[Records excerpted from a collection]
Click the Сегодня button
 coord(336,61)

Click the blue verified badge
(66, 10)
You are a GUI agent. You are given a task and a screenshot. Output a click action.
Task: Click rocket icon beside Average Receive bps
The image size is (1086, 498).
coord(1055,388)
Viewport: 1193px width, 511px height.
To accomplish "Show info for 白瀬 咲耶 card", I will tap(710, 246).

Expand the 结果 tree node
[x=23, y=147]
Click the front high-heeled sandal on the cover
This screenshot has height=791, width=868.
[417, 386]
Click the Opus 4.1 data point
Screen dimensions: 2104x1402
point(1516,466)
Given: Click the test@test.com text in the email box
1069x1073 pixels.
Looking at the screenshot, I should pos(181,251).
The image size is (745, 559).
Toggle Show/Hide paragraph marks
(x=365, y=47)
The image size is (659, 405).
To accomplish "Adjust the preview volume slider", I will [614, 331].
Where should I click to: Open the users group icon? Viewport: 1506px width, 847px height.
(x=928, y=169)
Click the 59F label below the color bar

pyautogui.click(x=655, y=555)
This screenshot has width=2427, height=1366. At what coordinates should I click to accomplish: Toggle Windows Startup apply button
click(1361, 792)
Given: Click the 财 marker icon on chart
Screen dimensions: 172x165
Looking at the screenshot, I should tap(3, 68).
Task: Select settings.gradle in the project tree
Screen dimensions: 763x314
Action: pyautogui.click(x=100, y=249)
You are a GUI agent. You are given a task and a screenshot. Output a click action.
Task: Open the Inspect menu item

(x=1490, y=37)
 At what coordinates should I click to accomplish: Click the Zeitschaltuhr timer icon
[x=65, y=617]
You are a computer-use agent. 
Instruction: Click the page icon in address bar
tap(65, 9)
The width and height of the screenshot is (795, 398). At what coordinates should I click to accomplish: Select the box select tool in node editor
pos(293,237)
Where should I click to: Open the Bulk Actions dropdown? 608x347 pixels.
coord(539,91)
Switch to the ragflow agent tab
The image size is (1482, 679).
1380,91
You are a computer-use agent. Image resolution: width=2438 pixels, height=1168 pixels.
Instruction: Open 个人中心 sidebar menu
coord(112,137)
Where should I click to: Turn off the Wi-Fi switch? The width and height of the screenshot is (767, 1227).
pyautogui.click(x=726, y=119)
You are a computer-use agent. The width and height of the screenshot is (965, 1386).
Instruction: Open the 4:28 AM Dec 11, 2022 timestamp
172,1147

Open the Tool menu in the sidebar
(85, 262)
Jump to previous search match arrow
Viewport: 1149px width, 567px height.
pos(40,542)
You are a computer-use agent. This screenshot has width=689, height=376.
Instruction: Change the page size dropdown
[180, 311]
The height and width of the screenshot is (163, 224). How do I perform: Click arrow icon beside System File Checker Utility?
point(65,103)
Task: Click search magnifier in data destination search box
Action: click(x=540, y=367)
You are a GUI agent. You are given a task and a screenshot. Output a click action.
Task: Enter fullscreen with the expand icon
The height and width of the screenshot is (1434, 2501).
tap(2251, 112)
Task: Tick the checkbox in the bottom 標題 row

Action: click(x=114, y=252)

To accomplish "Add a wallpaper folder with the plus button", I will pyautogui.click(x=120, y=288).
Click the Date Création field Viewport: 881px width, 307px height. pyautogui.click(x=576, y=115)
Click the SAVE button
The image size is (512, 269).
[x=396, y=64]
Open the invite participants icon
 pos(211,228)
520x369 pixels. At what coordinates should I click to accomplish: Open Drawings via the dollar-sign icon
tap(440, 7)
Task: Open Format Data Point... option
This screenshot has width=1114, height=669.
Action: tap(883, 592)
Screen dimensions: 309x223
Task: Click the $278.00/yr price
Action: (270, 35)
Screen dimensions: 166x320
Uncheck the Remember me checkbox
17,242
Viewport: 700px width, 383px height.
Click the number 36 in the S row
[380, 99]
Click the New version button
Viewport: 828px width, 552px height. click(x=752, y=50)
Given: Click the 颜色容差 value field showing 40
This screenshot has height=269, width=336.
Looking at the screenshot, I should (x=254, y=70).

== DIRECTIONS ==
Rewrite every line of the material above as a numbered list, dropping any blank lines.

== RESPONSE TO THIS EXERCISE ==
1. Click the Сегодня button
2.  coord(336,61)
3. Click the blue verified badge
4. (66, 10)
5. You are a GUI agent. You are given a task and a screenshot. Output a click action.
6. Task: Click rocket icon beside Average Receive bps
7. The image size is (1086, 498).
8. coord(1055,388)
9. Viewport: 1193px width, 511px height.
10. To accomplish "Show info for 白瀬 咲耶 card", I will tap(710, 246).
11. Expand the 结果 tree node
12. [x=23, y=147]
13. Click the front high-heeled sandal on the cover
14. This screenshot has height=791, width=868.
15. [417, 386]
16. Click the Opus 4.1 data point
17. Screen dimensions: 2104x1402
18. point(1516,466)
19. Given: Click the test@test.com text in the email box
20. 1069x1073 pixels.
21. Looking at the screenshot, I should pos(181,251).
22. The image size is (745, 559).
23. Toggle Show/Hide paragraph marks
24. (x=365, y=47)
25. The image size is (659, 405).
26. To accomplish "Adjust the preview volume slider", I will [614, 331].
27. Where should I click to: Open the users group icon? Viewport: 1506px width, 847px height.
28. (x=928, y=169)
29. Click the 59F label below the color bar
30. pyautogui.click(x=655, y=555)
31. This screenshot has width=2427, height=1366. At what coordinates should I click to accomplish: Toggle Windows Startup apply button
32. click(1361, 792)
33. Given: Click the 财 marker icon on chart
34. Screen dimensions: 172x165
35. Looking at the screenshot, I should tap(3, 68).
36. Task: Select settings.gradle in the project tree
37. Screen dimensions: 763x314
38. Action: pyautogui.click(x=100, y=249)
39. You are a GUI agent. You are given a task and a screenshot. Output a click action.
40. Task: Open the Inspect menu item
41. (x=1490, y=37)
42.  At what coordinates should I click to accomplish: Click the Zeitschaltuhr timer icon
43. [x=65, y=617]
44. You are a computer-use agent. 
45. Instruction: Click the page icon in address bar
46. tap(65, 9)
47. The width and height of the screenshot is (795, 398). At what coordinates should I click to accomplish: Select the box select tool in node editor
48. pos(293,237)
49. Where should I click to: Open the Bulk Actions dropdown? 608x347 pixels.
50. coord(539,91)
51. Switch to the ragflow agent tab
52. The image size is (1482, 679).
53. 1380,91
54. You are a computer-use agent. Image resolution: width=2438 pixels, height=1168 pixels.
55. Instruction: Open 个人中心 sidebar menu
56. coord(112,137)
57. Where should I click to: Turn off the Wi-Fi switch? The width and height of the screenshot is (767, 1227).
58. pyautogui.click(x=726, y=119)
59. You are a computer-use agent. The width and height of the screenshot is (965, 1386).
60. Instruction: Open the 4:28 AM Dec 11, 2022 timestamp
61. 172,1147
62. Open the Tool menu in the sidebar
63. (85, 262)
64. Jump to previous search match arrow
65. Viewport: 1149px width, 567px height.
66. pos(40,542)
67. You are a computer-use agent. This screenshot has width=689, height=376.
68. Instruction: Change the page size dropdown
69. [180, 311]
70. The height and width of the screenshot is (163, 224). How do I perform: Click arrow icon beside System File Checker Utility?
71. point(65,103)
72. Task: Click search magnifier in data destination search box
73. Action: click(x=540, y=367)
74. You are a GUI agent. You are given a task and a screenshot. Output a click action.
75. Task: Enter fullscreen with the expand icon
76. The height and width of the screenshot is (1434, 2501).
77. tap(2251, 112)
78. Task: Tick the checkbox in the bottom 標題 row
79. Action: click(x=114, y=252)
80. To accomplish "Add a wallpaper folder with the plus button", I will pyautogui.click(x=120, y=288).
81. Click the Date Création field Viewport: 881px width, 307px height. pyautogui.click(x=576, y=115)
82. Click the SAVE button
83. The image size is (512, 269).
84. [x=396, y=64]
85. Open the invite participants icon
86.  pos(211,228)
87. 520x369 pixels. At what coordinates should I click to accomplish: Open Drawings via the dollar-sign icon
88. tap(440, 7)
89. Task: Open Format Data Point... option
90. This screenshot has width=1114, height=669.
91. Action: tap(883, 592)
92. Screen dimensions: 309x223
93. Task: Click the $278.00/yr price
94. Action: (270, 35)
95. Screen dimensions: 166x320
96. Uncheck the Remember me checkbox
97. 17,242
98. Viewport: 700px width, 383px height.
99. Click the number 36 in the S row
100. [380, 99]
101. Click the New version button
102. Viewport: 828px width, 552px height. click(x=752, y=50)
103. Given: Click the 颜色容差 value field showing 40
104. This screenshot has height=269, width=336.
105. Looking at the screenshot, I should (x=254, y=70).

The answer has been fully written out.